Ignore AndyC's comment. He is kidding.

Add Umm Sequim & Jumeirah (proper area, not just named after it which are not in Jumeirah at all!) as areas to consider. Both of which are more established and you can get some nice decent sized villas for AED 220k a year. Many streets are more like you'll find where you are now, not just a big shiny soulless place like the developments that have been thrown up recently.

-


----------



## SBP (Jan 4, 2010)

Thrown up ........highly apt phrasing


----------



## Elphaba (Jan 24, 2008)

I didn't even realise there was a school out that far (jusy checked on map). It's on the Al Ain Road a way out of town, so there's a bit of a journey from everywhere. Looks like Jumeirah is as good a choice as any for the relevant locations. Arabian Ranches would be a decent location too.

Have you looked at a map of Dubai to see how all the areas fit together? I also strongly recommend spending a week or two here before committing to a location. You should get your bearings and see what you like first.

-


----------



## Elphaba (Jan 24, 2008)

SBP said:


> Thrown up ........highly apt phrasing


You've seen those Springs properties and JBR then? 

-


----------



## frenchy (Feb 3, 2010)

@Elphaba, u mean the one in Ruwayyah ? Just out of curiosity what would the commute time be to drive from let's Say Internet City to Ruwayyah in the Morning, and the commute time for the opposite journey.

Also interested in having an understanding of the commute time to go from/to Ruwayyah to Oud Metha

For some reason Google Maps only gives transit time using public transportation.


----------



## oh! (Feb 24, 2010)

For 220K you can get a very decent place in Arabian Ranches...Plus Motorcity has some very nice new villas as well on the lake and all. Both developments are on Emirates road...

I would recommend Emirates road because you have to be at a location which is nice and yet balances between where you have to go and where your children have to go for schooling. Currently both these variables are at almost the other ends of Dubai (well almost). Both Arabian Ranches and Motorcity will sort of like be the center...but beware you can't think of making the school runs your self.


----------



## jamin (Jan 6, 2010)

Hey frenchy! We're moving in the summer too - more frenchies invading Dubai :eyebrows: Anyway just wanted to ask what school in Oud Metha is your child going to?

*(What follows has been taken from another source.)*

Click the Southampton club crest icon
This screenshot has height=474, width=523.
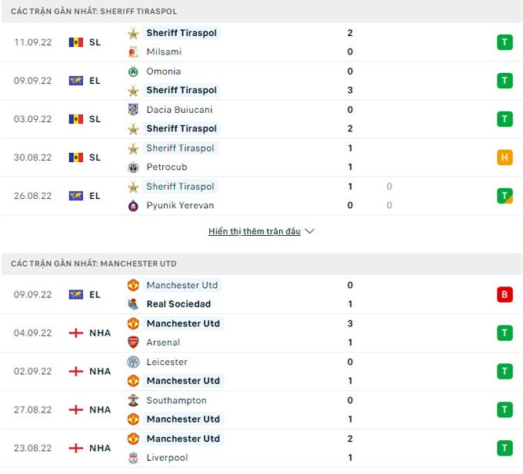pos(133,400)
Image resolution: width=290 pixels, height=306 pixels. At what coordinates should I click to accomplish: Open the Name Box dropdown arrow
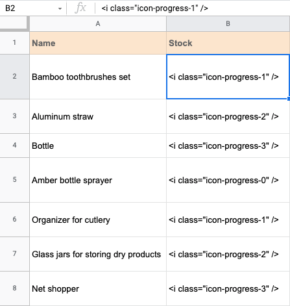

Is it a French curriculum school? My son will start DESS in september, it's in Oud Metha. We've got no idea where we're going to live yet - but DESS are providing housing for us as husband got a job there. Let me know what you guys think after your visit. Really iterested to know as we will not have put a foot in the country before we arrive to live. :doh: Good luck!


----------



## olli (Mar 30, 2010)

*Jumeirah islands?*

perhaps a vila in jumeirah islands (not palm jumeirah) is the right home for you. it is just 15minutes away from internet city, 5minutes from ibn battuta mall ect. its a really nice place to live. family orientated, safe and exclusive. the villas are huge, the location is perfect, everything is neraby, but this community is so green and quiet! there are some desperate landlords out there who maybe want to rent out their villas for 220k. just make an offer. check dubizzle dot com 
check on youtube "Jumeirah Islands, Dubai, UAE" "A short video exploring a very peaceful residential area close to the high rise bustle of Dubai"
www dot youtube dot com/watch?v=grt4Mwae1Q8

i just bought a villa there...my wife and me love this area.

good luck

olli


----------



## frenchy (Feb 3, 2010)

jamin said:


> Hey frenchy! We're moving in the summer too - more frenchies invading Dubai :eyebrows: Anyway just wanted to ask what school in Oud Metha is your child going to? Is it a French curriculum school? My son will start DESS in september, it's in Oud Metha. We've got no idea where we're going to live yet - but DESS are providing housing for us as husband got a job there. Let me know what you guys think after your visit. Really iterested to know as we will not have put a foot in the country before we arrive to live. :doh: Good luck!


Our son (10) will attend the French Elementary (last year before going to junior High school) the French Elementary is in Oud Metha. The Junior Highschool (same institution) is in academic city. Our daughter will go there. Our kids are bilingual (born in the USofA), but we are planning on having them go tru the French school system, as we will most likely move back to the Paris area in 2 to 3 years. So yes this is a French curiculum ...;

When do you plan to move ? we should move towards the end of June-Mid July. Maybe we can meetup ?


----------